Stored records:
|---|

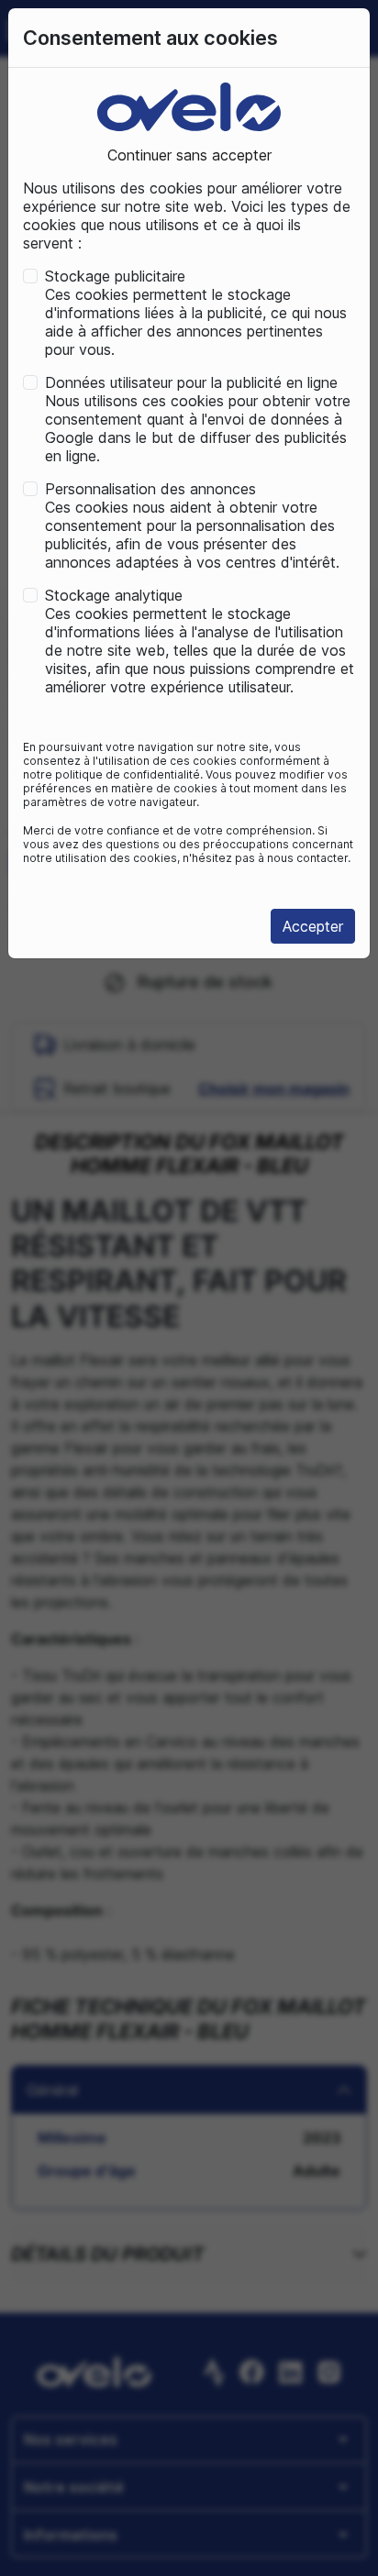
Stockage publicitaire (115, 276)
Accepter (313, 926)
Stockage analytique (114, 595)
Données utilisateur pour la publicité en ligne (191, 382)
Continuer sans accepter (189, 155)
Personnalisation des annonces (150, 489)
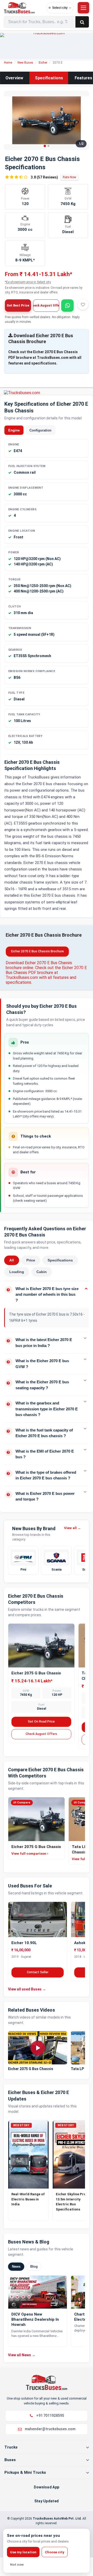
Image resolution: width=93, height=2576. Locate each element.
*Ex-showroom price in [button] (28, 282)
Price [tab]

|---|

Directions for this task -
Find the line containing "Données utilisateur pour" in the records above, then copy it and every line after it exactly, through the last one, without any pictures.

Your response -
Données utilisateur pour la publicité en ligne (191, 382)
Continuer sans accepter (189, 155)
Personnalisation des annonces (150, 489)
Image resolution: width=93, height=2576. Locate each element.
*Ex-showroom price in [button] (28, 282)
Price [tab]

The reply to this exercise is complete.